# Algebra

• Nov 7th 2006, 03:38 PM
Rimas
Algebra
If:
X+1/X=4

then what is the value of

X^3+1/x^3
• Nov 7th 2006, 03:44 PM
Dergyll
Hi

Im just going to do this the classic/stupid way.

Solve for x in x+1/x=4 and you get x=1/3, then substitude it into the other equation and bam you got the answer.

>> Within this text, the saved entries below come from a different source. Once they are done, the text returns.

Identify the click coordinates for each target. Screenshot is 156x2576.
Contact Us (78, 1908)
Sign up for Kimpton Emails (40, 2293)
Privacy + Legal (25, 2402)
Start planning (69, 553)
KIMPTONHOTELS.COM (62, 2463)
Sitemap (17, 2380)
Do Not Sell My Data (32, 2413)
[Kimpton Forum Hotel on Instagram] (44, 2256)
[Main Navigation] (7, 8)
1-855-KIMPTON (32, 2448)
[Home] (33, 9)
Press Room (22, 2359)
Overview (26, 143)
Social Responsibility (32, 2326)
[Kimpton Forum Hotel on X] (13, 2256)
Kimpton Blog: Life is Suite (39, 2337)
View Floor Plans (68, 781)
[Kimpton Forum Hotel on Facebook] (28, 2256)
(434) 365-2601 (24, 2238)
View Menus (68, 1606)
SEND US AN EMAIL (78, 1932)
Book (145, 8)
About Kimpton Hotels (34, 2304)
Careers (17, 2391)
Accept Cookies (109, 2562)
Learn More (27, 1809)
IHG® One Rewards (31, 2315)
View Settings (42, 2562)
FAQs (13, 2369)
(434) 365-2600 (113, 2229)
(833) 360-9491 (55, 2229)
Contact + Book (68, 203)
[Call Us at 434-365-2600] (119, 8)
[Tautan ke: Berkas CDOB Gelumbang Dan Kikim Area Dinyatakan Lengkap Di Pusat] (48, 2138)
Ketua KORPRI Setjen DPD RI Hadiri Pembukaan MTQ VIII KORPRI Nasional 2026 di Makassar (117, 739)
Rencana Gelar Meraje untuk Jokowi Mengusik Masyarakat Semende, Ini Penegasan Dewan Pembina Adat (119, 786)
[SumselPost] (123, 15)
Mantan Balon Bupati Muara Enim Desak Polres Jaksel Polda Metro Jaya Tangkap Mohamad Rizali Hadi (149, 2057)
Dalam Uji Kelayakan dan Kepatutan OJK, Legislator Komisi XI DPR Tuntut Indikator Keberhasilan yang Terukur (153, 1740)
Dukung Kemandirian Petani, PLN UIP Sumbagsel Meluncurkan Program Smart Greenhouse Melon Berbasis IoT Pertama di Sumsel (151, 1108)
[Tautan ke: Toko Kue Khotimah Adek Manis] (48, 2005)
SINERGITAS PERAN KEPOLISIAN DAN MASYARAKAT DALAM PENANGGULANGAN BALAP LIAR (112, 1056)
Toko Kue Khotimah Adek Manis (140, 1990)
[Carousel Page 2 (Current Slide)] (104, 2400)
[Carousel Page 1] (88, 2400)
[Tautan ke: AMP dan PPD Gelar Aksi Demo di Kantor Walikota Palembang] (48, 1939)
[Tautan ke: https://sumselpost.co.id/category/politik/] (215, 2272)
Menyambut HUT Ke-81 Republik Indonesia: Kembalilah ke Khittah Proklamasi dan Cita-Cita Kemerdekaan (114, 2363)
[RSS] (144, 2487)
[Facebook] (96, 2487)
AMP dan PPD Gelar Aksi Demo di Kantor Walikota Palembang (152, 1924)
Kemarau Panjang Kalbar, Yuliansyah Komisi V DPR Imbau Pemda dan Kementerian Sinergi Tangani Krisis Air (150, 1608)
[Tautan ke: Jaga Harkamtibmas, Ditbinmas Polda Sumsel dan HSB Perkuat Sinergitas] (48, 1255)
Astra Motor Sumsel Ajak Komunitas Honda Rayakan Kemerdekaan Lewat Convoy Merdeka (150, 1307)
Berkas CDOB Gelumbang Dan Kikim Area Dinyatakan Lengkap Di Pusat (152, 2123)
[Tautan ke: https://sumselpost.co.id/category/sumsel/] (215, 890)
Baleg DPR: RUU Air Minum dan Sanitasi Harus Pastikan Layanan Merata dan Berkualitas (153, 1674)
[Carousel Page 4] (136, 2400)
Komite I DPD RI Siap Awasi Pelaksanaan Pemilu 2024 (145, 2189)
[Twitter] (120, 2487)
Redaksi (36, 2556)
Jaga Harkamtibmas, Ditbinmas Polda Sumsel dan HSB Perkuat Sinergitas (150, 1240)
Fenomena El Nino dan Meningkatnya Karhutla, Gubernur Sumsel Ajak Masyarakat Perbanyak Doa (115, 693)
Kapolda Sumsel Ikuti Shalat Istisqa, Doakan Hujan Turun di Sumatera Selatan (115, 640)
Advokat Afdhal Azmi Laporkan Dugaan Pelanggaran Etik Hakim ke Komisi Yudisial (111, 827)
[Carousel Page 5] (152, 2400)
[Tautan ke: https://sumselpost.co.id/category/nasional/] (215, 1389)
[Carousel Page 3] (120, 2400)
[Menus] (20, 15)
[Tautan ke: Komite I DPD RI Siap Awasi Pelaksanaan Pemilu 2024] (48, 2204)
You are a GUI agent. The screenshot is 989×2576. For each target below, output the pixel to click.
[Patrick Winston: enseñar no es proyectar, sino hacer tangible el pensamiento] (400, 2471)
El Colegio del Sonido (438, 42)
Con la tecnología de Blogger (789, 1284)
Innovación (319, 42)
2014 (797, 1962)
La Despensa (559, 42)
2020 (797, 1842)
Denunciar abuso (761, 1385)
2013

THere's probably a better, more efficient way though...

Derg
• Nov 7th 2006, 04:23 PM
Soroban
Hello, Rimas!

This problem has a spectacular solution . . .

Quote:

If $\displaystyle x + \frac{1}{x} \,=\,4$

then what is the value of $\displaystyle x^3 + \frac{1}{x^3}$

Cube the equation: .$\displaystyle \left(x + \frac{1}{x}\right)^3\;=\;4^3$

We have: .$\displaystyle x^3 + 3x^2\!\cdot\!\frac{1}{x} + 3x\!\cdot\!\frac{1}{x^2} + \frac{1}{x^3} \:= \:64\quad\Rightarrow\quad x^3 + 3x + \frac{3}{x} + \frac{1}{x^3}\:=\:64$

Then: .$\displaystyle x^3 + 3\underbrace{\left(x + \frac{1}{x}\right)}_\downarrow + \frac{1}{x^3} \:=\:64$
. . . . . . . $\displaystyle x^2 + 3(4) + \frac{1}{x^3} \:=\:64$

. . . . . . . . . $\displaystyle x^3 + \frac{1}{x^3} \:=\:52$